Reproduce the following records line for line, with no changes.

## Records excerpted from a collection
* start *
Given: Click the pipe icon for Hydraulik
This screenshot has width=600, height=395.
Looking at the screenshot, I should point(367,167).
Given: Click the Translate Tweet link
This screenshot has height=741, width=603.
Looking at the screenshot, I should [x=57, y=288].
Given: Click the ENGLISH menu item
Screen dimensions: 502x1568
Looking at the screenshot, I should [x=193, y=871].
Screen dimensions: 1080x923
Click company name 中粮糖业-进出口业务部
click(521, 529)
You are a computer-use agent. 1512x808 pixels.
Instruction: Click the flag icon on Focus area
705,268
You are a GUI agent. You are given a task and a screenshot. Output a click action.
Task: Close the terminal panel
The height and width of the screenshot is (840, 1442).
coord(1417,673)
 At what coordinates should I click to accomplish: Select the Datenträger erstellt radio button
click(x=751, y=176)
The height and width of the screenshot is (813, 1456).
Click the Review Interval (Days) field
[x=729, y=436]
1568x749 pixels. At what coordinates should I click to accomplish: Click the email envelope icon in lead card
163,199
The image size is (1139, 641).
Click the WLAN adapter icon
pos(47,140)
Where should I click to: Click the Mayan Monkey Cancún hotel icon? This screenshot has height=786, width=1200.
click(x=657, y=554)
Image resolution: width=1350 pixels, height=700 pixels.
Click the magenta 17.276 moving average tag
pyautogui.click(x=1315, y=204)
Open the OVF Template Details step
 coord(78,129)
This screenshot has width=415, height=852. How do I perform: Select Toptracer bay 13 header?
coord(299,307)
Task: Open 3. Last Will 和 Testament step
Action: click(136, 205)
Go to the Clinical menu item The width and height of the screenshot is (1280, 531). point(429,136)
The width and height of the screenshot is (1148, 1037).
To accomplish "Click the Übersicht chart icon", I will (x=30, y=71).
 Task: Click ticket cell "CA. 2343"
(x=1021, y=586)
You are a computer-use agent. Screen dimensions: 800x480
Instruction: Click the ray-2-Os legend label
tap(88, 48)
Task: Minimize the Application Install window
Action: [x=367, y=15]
* end *
## Solution
Given: Click the pipe icon for Hydraulik
This screenshot has width=600, height=395.
Looking at the screenshot, I should point(367,167).
Given: Click the Translate Tweet link
This screenshot has height=741, width=603.
Looking at the screenshot, I should [x=57, y=288].
Given: Click the ENGLISH menu item
Screen dimensions: 502x1568
Looking at the screenshot, I should [x=193, y=871].
Screen dimensions: 1080x923
Click company name 中粮糖业-进出口业务部
click(521, 529)
You are a computer-use agent. 1512x808 pixels.
Instruction: Click the flag icon on Focus area
705,268
You are a GUI agent. You are given a task and a screenshot. Output a click action.
Task: Close the terminal panel
The height and width of the screenshot is (840, 1442).
coord(1417,673)
 At what coordinates should I click to accomplish: Select the Datenträger erstellt radio button
click(x=751, y=176)
The height and width of the screenshot is (813, 1456).
Click the Review Interval (Days) field
[x=729, y=436]
1568x749 pixels. At what coordinates should I click to accomplish: Click the email envelope icon in lead card
163,199
The image size is (1139, 641).
Click the WLAN adapter icon
pos(47,140)
Where should I click to: Click the Mayan Monkey Cancún hotel icon? This screenshot has height=786, width=1200.
click(x=657, y=554)
Image resolution: width=1350 pixels, height=700 pixels.
Click the magenta 17.276 moving average tag
pyautogui.click(x=1315, y=204)
Open the OVF Template Details step
 coord(78,129)
This screenshot has width=415, height=852. How do I perform: Select Toptracer bay 13 header?
coord(299,307)
Task: Open 3. Last Will 和 Testament step
Action: click(136, 205)
Go to the Clinical menu item The width and height of the screenshot is (1280, 531). point(429,136)
The width and height of the screenshot is (1148, 1037).
To accomplish "Click the Übersicht chart icon", I will (x=30, y=71).
 Task: Click ticket cell "CA. 2343"
(x=1021, y=586)
You are a computer-use agent. Screen dimensions: 800x480
Instruction: Click the ray-2-Os legend label
tap(88, 48)
Task: Minimize the Application Install window
Action: [x=367, y=15]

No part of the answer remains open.